In other words, no one could be compelled to pay a debt under pain of criminal sanctions (estafa
is a different matter). No one could also substitute the payment of debt through imprisonment or
other criminal penalties (subsidiary imprisonment is also another matter).
Lets examine some laws that were questioned, albeit unsuccessfully, on the ground that these
laws violate the constitutional prohibition against non-imprisonment for debt.

Bouncing checks. Certain laws, including Bouncing Checks Law (BP 22), have been
questioned as a violation of this right. However, its not the non-payment of an obligation which
this law punishes. The law isnt designed to coerce a debtor to pay his debt. The thrust of the law
is to prohibit, under pain of penal sanctions, the making of worthless checks and putting them in
circulation. Checks have become widely accepted as a medium of payment in trade and
commerce, and if the confidence in checks is shaken, the usefulness of checks as currency
substitutes would be greatly diminished. When the question was resolved in 1986, it had been
reported that the approximate value of bouncing checks per day was close to 200 Million Pesos,
thereafter averaging between P50 to P80 Million a day. (Lozano vs. Martinez)
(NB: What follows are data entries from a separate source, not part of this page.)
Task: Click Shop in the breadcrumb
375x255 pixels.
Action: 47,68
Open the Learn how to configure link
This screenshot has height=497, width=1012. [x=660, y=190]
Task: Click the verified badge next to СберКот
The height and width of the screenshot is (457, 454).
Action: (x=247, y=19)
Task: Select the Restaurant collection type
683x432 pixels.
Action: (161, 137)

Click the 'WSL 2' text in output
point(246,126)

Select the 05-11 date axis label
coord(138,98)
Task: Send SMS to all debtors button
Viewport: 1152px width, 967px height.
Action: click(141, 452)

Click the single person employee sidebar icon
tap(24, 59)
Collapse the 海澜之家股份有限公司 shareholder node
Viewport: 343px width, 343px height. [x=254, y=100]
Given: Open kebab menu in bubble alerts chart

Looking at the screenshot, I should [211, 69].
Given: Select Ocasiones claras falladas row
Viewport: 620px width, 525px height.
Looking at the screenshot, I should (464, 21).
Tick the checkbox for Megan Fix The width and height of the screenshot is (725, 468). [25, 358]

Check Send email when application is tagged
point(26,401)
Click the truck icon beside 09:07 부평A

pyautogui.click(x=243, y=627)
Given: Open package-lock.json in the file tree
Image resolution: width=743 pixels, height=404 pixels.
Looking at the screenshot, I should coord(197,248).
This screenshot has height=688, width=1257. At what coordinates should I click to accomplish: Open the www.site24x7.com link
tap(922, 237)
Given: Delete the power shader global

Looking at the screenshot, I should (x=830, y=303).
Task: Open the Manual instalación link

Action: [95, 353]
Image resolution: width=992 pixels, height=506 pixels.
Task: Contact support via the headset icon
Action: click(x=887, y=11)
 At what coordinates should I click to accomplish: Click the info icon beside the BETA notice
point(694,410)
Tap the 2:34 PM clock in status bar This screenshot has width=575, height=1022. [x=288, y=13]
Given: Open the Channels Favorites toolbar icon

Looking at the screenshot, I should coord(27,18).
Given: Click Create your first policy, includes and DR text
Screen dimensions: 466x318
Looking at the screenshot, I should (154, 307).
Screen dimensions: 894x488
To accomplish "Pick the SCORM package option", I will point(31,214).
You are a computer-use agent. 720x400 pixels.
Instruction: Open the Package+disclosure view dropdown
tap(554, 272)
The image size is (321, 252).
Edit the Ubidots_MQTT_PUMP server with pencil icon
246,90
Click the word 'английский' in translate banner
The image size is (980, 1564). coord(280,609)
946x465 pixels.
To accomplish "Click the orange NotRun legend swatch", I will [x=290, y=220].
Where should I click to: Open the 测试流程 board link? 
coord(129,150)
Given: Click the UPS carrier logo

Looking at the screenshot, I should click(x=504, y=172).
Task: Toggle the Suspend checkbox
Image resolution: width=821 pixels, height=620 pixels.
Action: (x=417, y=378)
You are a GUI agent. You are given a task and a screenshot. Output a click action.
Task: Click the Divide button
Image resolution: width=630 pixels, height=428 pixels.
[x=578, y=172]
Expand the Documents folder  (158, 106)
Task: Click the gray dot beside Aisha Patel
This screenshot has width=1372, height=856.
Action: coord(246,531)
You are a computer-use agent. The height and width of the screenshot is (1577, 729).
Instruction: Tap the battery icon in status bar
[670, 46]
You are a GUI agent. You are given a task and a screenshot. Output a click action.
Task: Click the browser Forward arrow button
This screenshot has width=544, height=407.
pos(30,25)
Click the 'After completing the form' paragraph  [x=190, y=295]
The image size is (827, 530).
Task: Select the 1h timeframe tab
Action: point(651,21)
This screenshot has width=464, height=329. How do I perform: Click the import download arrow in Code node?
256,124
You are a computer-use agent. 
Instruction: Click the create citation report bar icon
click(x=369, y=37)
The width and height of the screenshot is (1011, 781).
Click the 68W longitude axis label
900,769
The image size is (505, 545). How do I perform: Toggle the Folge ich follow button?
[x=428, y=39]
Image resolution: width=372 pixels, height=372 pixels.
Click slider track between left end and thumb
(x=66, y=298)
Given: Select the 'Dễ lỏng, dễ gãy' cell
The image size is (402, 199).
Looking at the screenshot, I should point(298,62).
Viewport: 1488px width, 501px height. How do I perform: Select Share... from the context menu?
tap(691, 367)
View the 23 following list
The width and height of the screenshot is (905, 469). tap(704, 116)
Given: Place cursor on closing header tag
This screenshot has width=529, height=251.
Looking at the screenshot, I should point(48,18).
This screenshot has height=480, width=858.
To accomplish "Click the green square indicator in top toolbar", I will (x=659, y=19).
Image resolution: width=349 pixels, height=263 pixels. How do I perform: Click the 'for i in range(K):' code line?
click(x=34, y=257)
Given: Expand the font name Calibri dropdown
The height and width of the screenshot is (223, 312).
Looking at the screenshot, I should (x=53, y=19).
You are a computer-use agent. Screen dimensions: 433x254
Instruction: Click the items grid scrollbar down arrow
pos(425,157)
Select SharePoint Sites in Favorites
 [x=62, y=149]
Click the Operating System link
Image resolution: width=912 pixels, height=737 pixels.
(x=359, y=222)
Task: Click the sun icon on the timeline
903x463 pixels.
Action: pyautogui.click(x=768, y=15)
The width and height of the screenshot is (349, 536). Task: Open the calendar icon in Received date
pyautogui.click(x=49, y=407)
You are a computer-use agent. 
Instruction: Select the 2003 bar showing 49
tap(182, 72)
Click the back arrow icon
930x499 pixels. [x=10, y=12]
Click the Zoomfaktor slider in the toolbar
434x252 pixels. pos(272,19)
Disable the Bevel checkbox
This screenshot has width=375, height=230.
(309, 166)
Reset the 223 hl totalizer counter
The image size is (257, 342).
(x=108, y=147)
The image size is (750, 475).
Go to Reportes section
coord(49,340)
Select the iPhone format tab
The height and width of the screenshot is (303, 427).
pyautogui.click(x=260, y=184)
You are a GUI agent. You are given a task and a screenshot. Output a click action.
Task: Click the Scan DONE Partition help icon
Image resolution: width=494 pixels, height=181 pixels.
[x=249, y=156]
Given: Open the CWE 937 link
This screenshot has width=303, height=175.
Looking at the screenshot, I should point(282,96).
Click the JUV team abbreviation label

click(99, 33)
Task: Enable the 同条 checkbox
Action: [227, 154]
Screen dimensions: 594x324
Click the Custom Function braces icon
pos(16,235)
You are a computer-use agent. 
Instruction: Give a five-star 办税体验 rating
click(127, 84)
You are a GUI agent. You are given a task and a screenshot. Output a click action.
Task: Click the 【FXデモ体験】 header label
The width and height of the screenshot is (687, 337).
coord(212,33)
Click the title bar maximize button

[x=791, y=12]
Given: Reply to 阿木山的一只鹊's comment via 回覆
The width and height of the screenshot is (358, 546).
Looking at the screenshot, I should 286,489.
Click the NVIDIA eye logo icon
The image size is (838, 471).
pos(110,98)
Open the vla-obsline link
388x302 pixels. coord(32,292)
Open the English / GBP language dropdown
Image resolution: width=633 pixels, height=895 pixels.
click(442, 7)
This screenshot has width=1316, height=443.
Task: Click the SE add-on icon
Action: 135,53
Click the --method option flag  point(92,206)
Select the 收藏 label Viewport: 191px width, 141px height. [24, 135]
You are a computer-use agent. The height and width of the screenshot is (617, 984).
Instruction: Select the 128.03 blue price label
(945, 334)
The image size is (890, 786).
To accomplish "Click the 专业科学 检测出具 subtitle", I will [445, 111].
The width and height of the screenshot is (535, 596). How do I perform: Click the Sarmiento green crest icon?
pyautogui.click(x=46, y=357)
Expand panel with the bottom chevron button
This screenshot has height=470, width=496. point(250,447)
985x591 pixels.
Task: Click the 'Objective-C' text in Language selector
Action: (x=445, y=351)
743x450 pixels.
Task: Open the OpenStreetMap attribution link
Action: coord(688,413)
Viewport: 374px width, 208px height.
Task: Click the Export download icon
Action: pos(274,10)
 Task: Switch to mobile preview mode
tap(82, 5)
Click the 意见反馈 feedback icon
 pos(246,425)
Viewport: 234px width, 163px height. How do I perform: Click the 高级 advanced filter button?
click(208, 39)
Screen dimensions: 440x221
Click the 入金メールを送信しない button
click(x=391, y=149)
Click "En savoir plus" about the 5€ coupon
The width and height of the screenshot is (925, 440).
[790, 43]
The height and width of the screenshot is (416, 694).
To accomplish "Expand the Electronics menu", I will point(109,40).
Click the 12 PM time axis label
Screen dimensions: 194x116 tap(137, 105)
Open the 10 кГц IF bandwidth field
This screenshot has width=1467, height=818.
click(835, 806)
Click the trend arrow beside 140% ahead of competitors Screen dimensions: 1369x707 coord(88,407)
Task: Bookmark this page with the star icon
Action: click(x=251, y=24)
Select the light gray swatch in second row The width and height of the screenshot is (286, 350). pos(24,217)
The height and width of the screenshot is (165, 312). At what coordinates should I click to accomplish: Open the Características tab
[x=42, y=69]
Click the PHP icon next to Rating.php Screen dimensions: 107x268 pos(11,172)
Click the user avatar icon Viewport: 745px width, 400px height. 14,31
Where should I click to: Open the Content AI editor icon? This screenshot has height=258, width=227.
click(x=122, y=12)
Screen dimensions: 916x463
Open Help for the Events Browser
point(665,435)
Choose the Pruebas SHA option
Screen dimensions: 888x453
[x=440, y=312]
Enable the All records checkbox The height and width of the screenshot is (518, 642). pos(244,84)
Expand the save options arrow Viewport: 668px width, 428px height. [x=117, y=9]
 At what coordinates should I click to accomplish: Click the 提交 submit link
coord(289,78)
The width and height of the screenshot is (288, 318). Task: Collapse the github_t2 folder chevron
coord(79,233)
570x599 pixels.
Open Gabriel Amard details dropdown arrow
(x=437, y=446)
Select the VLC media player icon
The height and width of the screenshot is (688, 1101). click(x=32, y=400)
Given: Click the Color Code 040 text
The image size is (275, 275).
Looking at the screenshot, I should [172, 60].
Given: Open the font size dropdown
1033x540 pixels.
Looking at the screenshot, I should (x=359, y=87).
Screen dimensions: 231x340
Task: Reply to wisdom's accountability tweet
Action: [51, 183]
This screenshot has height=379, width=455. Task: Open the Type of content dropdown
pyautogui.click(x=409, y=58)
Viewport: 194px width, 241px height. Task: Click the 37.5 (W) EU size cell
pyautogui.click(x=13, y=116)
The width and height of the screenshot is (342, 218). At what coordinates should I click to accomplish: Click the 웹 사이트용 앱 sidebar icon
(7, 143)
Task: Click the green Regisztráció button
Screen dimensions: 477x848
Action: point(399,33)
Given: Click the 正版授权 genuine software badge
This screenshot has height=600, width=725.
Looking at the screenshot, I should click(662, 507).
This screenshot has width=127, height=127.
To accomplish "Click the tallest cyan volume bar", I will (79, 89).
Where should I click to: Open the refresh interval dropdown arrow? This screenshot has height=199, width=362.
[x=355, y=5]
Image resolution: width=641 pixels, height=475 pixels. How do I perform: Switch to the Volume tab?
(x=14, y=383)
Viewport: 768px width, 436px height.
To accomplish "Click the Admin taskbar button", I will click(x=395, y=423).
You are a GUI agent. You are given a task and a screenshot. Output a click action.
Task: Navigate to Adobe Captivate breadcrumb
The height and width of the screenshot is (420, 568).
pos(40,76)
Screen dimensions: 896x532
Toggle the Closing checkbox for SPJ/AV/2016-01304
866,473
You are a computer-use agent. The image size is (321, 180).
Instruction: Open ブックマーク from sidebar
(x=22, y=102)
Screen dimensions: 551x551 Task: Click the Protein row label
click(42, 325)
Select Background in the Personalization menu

Trust receipts. The same argument was raised against the Trust Receipts Law (PD 115), which
is a declaration by the legislative authority that, as a matter of public policy, the failure of a
person to turn over the proceeds of the sale of goods covered by a trust receipt or to return said
goods if not sold is a public nuisance to be abated by the imposition of penal sanctions. It
punishes the dishonesty and abuse of confidence in the handling of money or goods to the
prejudice of another. The law does not seek to enforce payment of a loan. (Tiomico vs. CA)
Credit cards. Under the Access Devices Regulation Act of 1998 (RA. 8484), anyone who
obtains money or anything of value through the use of an access device, with intent to defraud
or with intent to gain and fleeing thereafter is criminally liable, punishable with a fine and
imprisonment. That law also provides that a cardholder who abandons or surreptitiously leaves
the place of employment, business or residence stated in his application or credit card, without
informing the credit card company of the place where he could actually be found, if at the time
of such abandonment or surreptitious leaving, the outstanding and unpaid balance is past due for
at least 90 days and is more than P10,000.00, shall be prima facie presumed to have used his
credit card with intent to defraud. We are still waiting for the test case on this.